Intelligent Design Discussion Broadcast

Last night, C-SPAN broadcast a lively debate on whether intelligent design should be taught in schools, sponsored by the American Enterprise Institute for Public Policy Research. Click here for a description of the event. C-SPAN archived the video in three parts.

A telling exchange occurred between Kenneth Miller and Paul Nelson over the flagellum, a tail bacteria use to propel themselves through fluid. Proponents of intelligent design have argued that since the parts of the flagellum have no function that could possibly confer evolutionary advantage, the whole flagellum could not possibly have evolved from parts.

Miller showed that even with 80% of its parts removed, the remaining parts have quite a useful function. Hence, it is eminently possible that the parts evolved for a variety of purposes and were then combined for an entirely new purpose.

Nelson’s response was that the flagellum’s function is to propel the bacterium through its medium, and the parts have no ability to propel. He implied that, therefore, the flagellum could not have evolved from parts.

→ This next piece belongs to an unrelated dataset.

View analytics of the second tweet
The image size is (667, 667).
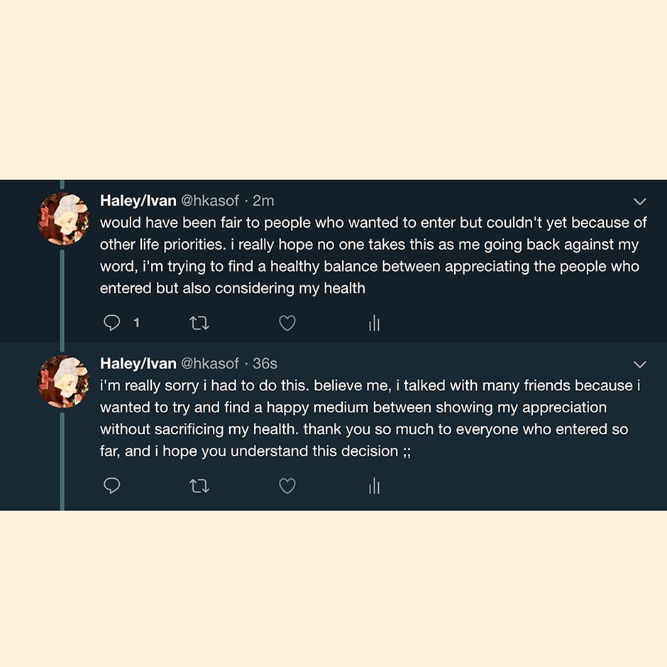click(x=374, y=487)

Nelson’s argument against evolution reminded me of Searle’s argument against artificial intelligence. Both are deeply flawed and reminiscent of the idea of the homunculus. This is the childish notion that our intelligence comes from a smaller, whole person inside each of us–the homunculus–who controls the larger body. The notion leads to the question: where does the intelligence of the homunculus come from? Of course, examination of the interiors of bodies reveals that they possess complex organs, but no homunculus. So, the notion is dismissed and we are led to more useful threads of inquiry regarding how bodily behaviors might be controlled by the organs inside them.

Similarly, Nelson suggests that we look for propellant ability in the deconstruction of the flagellum. Not finding this ability in the flagellum’s parts, he concludes that the flagellum must be the product of design.

Nelson displays ignorance, in this exchange, of the well-understood idea of emergent properties. Propellant ability arises out of a specific combination of more fundamental parts, which individually have no propellant ability but are useful and functional nonetheless.